Смердам достается что попроще, сердитое, постное: Нелей, Непей да Неждан, Бессон да Злоба. Даже — Крик, Шум, Гам, Негодяй.
Печаль — так кличет охотника мать.
Но для других он — Калгаст, то есть «Щедрый на угощение».
А ты, Пирогост, днюй и ночуй на пирах, хоть умри, объевшись, упившись, — все равно, и тем паче, быть тебе Пучиной.
Усадьба Пучины венчала мыс на речной излучине.
Издали мыс, — с его крутыми сверху и пологими снизу склонами, в редких, не очень глубоких, но четко оттененных оврагах, вкривь сползающих с высоты к подножию, — походил на старый кряжистый пень, срезанный прямо у толстых корней, грузно выпирающих из земли.
С трех сторон под серым холмом плескалась Рось.

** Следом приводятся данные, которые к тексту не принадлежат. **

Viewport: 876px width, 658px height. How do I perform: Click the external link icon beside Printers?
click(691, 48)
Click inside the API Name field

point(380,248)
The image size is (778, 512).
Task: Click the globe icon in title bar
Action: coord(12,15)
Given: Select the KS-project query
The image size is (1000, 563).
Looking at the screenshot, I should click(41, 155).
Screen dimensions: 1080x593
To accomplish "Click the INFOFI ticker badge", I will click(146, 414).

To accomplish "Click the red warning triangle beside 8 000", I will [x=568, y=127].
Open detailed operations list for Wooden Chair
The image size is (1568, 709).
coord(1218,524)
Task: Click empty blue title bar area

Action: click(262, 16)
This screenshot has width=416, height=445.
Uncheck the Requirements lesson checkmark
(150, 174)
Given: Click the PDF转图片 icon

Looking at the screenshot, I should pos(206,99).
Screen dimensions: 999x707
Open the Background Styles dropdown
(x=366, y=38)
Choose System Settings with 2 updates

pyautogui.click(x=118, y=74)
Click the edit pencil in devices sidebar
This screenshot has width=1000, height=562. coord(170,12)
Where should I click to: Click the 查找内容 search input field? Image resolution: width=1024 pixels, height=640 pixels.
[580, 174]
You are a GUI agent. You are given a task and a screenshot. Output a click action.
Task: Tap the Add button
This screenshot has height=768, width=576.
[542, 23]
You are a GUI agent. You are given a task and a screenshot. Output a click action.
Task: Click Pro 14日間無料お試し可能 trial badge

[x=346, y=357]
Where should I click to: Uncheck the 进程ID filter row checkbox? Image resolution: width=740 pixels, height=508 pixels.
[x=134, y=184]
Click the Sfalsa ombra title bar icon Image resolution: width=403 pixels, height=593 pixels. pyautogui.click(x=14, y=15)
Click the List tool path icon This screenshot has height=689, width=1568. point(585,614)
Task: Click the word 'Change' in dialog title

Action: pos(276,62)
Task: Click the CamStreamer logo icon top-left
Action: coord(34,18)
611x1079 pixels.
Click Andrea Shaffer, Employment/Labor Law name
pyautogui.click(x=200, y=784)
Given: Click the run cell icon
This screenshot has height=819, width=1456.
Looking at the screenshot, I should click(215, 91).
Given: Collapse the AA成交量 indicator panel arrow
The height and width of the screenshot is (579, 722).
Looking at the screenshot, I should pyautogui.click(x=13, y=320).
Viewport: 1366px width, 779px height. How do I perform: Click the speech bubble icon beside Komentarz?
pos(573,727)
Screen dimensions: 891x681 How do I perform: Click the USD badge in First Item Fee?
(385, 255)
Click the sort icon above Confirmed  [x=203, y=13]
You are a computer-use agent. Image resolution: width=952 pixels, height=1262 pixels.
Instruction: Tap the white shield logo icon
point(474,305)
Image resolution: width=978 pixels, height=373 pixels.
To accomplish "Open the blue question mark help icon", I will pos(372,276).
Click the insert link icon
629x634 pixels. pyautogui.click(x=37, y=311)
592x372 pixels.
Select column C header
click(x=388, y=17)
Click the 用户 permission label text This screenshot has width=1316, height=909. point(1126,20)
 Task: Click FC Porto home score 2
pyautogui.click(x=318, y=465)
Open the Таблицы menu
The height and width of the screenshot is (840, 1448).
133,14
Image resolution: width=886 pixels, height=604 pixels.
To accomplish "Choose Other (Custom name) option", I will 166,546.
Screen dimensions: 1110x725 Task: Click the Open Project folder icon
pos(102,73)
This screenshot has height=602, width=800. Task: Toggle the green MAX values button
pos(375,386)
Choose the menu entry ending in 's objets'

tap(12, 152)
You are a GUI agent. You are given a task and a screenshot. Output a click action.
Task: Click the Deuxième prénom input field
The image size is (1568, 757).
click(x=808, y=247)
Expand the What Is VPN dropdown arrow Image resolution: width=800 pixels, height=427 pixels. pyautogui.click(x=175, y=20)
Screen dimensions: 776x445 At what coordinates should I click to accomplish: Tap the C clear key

С береговой стороны, под отвесным уступом, открытом на скате, стелилось за впадиной рва сухое поле.
На плоском просторном верху, точно грибы на срезе пня, торчали хоромы, кузницы, хлевы с изжелта-бурыми, как у осенних опенок, макушками.
Путники увидели с реки негустое людское скопище, что роилось белыми пятнами холщовых рубах между рвом и стеной уступа, на серо-зеленом откосе. Рубахи, белые рубахи. Они маячили у запертых бревенчатых ворот, прочно вделанных в крутой и ровный, скрепленный дерном защитный вал; спускались по рыжей тропе к причалу; отражались гусиными снежными перьями в зыбкой и темной воде меж челнами, сникшим тряпьем, будто с кольев, свисая с тощих мужиков, стоявших подле челнов и зло глазевших на гостей.